Moving to HPV DNA means that women with a negative result need not return for follow-up screening for up to five years. Women in South Africa will benefit if this recommendation is adopted, and it will also reduce programme and opportunity costs for eligible women.
Self-sampling is an additional tool to address limited access to healthcare facilities. It will also help reduce stigma and fear and affirms women’s agency – similar to HIV self-screening. Research confirms that the quality of self-samples is similar to those taken by appropriately trained healthcare providers.
In an effort to support the Department of Health in reaching the 2030 targets, the Clinton Health Access Initiative, through a donation from Unitaid, has procured and distributed 72 Large Loop Excision of the Transformation Zone devices which are used to treat early-stage cervical cancer in three provinces. In addition, 101 nurses and doctors have been trained to date in their use in the Eastern Cape.
What does South Africa need to do to eliminate cervical cancer?

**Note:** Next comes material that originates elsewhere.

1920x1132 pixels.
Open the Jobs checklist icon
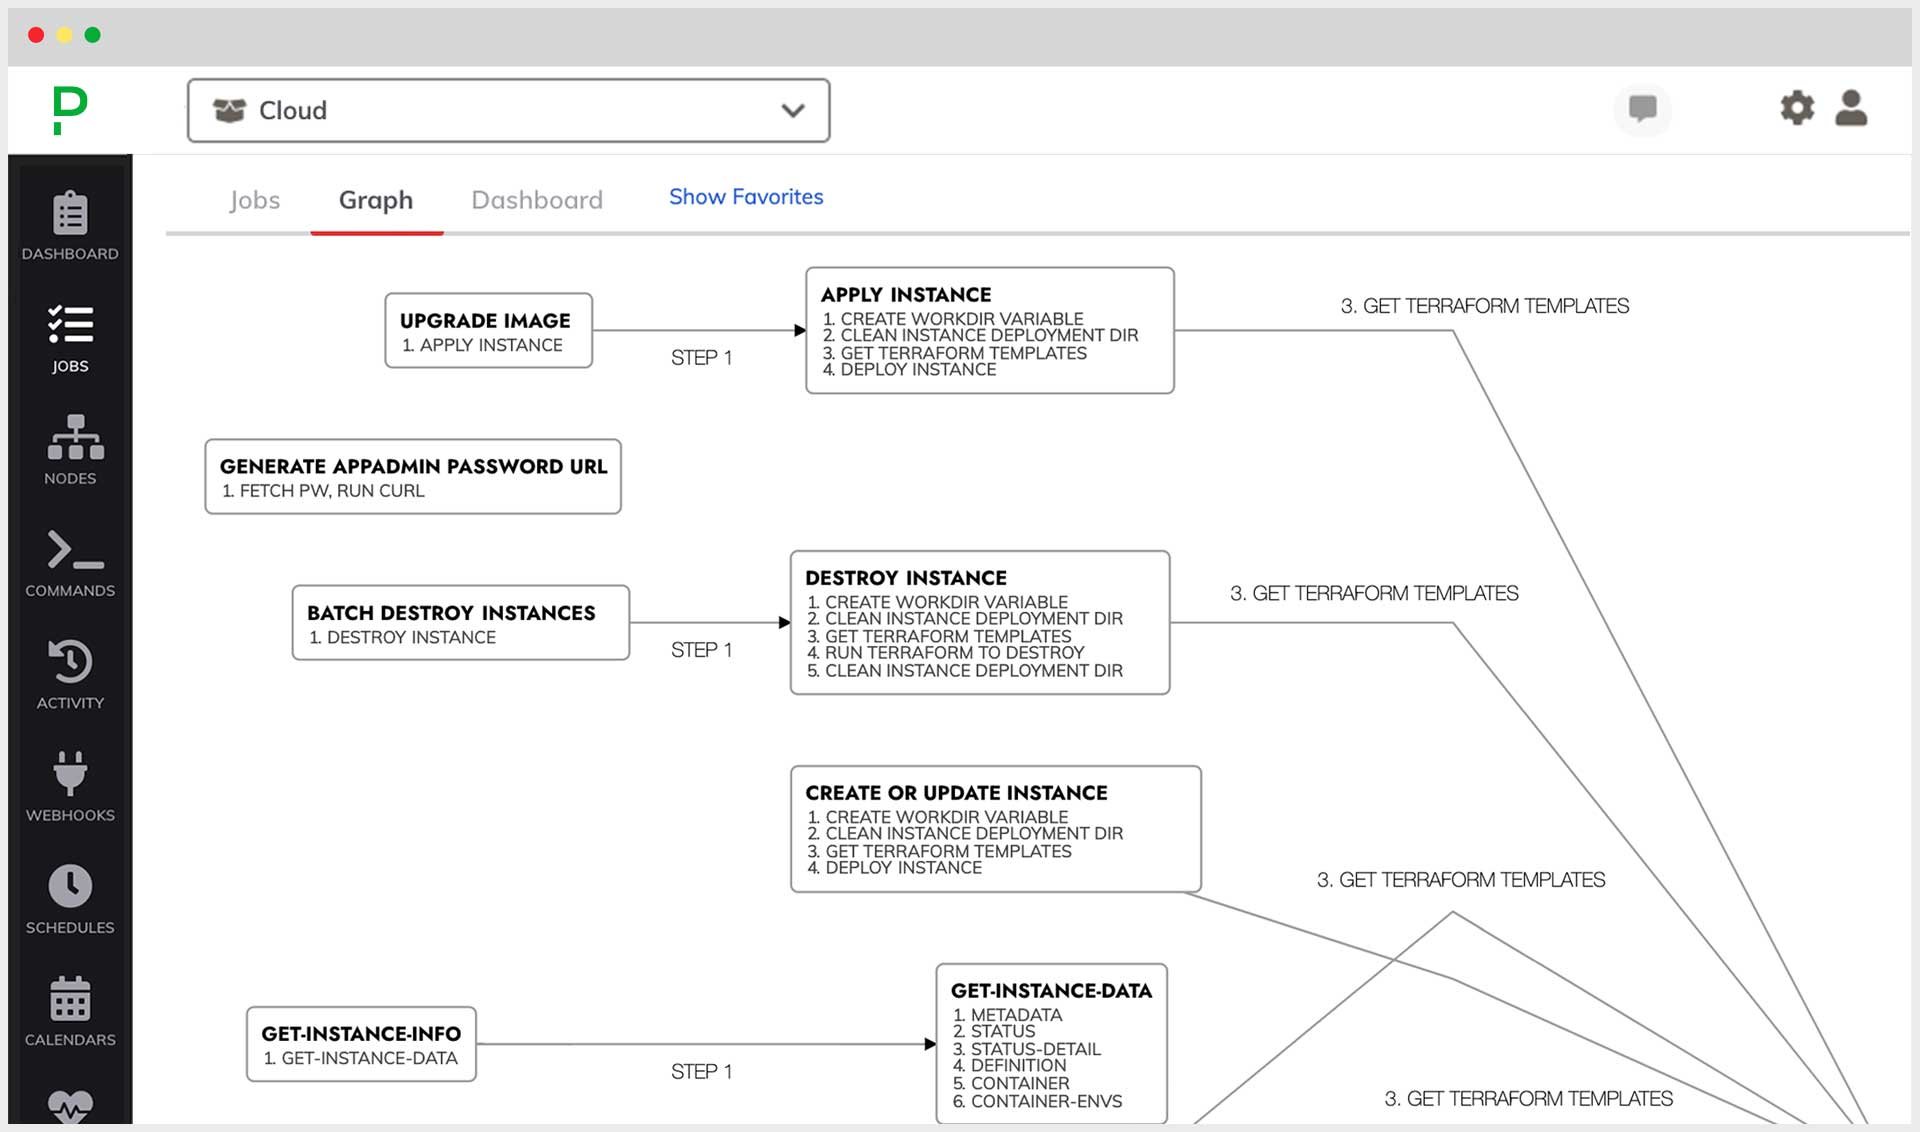pyautogui.click(x=70, y=326)
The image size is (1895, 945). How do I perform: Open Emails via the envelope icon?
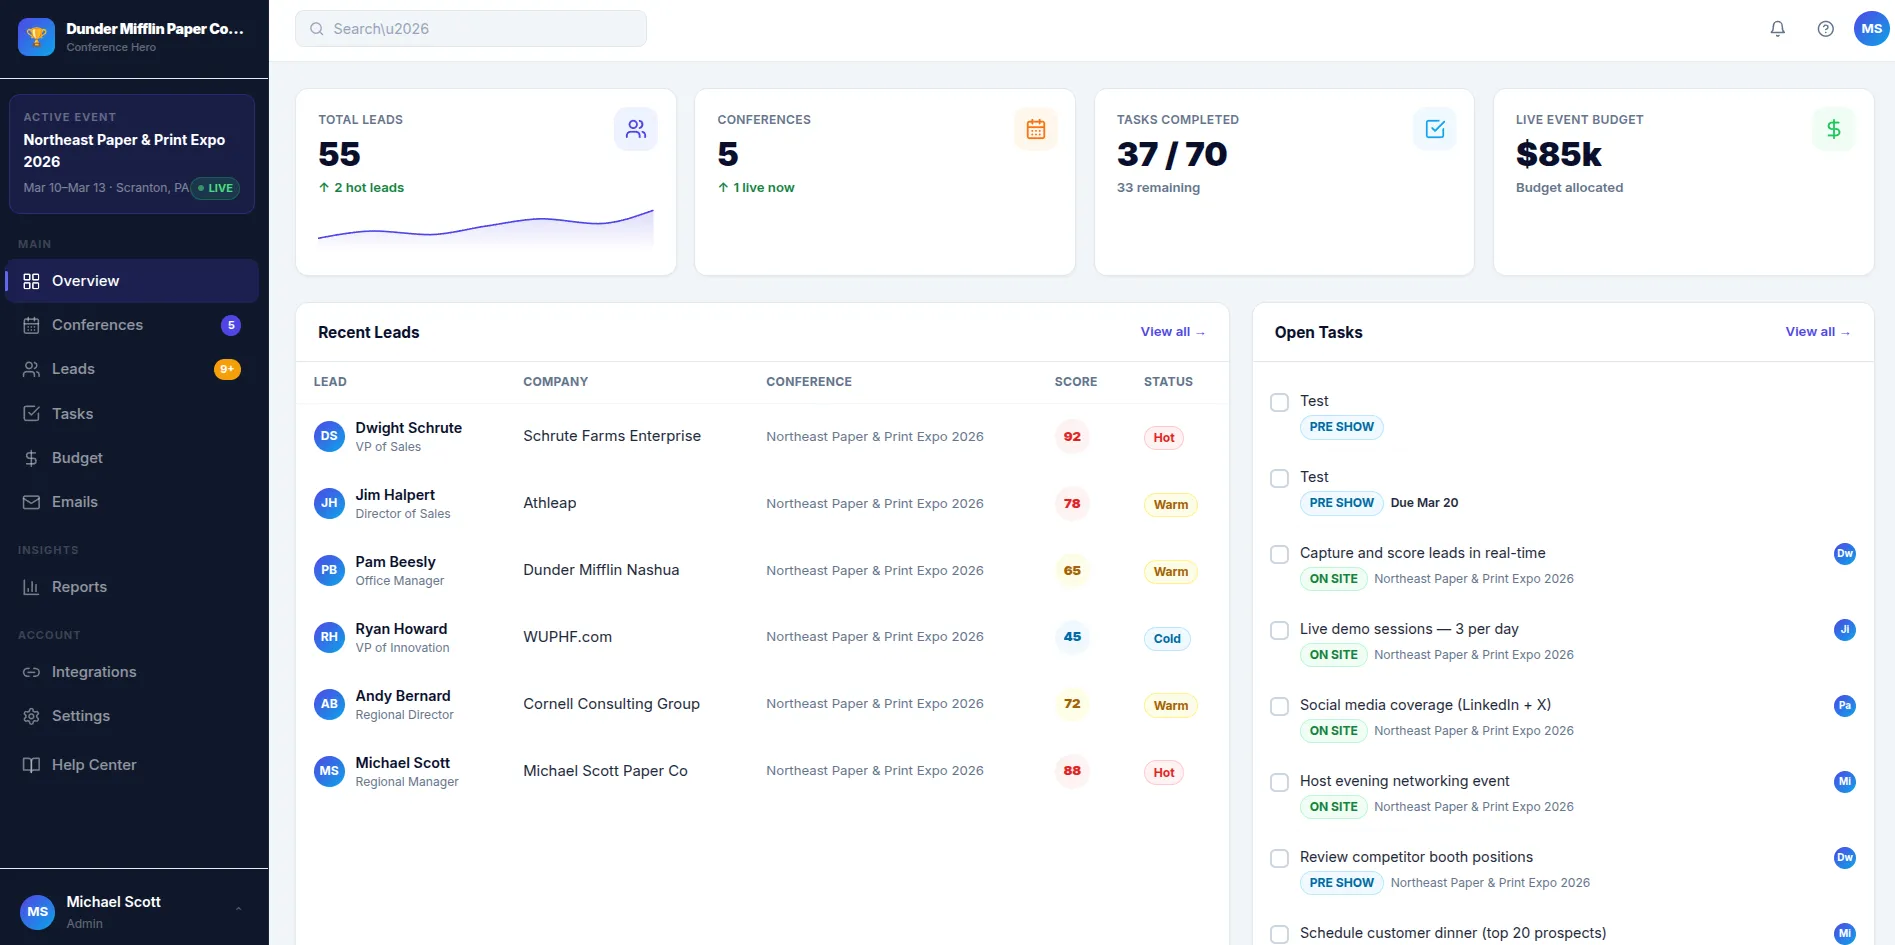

We have a national policy and we have the HPV vaccine available for young girls. We need to strengthen the implementation of the policy with a national movement to reach the 2030 targets. This will require additional resources, including for communication on the importance of screening and early treatment, greater political commitment, the widespread use of self-screening, as well as the involvement of and strengthened partnerships with communities, including women’s groups. DM/MC
Yogan Pillay was a Deputy Director-General in the National Department of Health and is currently affiliated to the Center for Innovation in Global Health, Georgetown University. Nono Simelela is Assistant Director-General, WHO responsible for special programmes and is leading the cervical cancer elimination programme globally.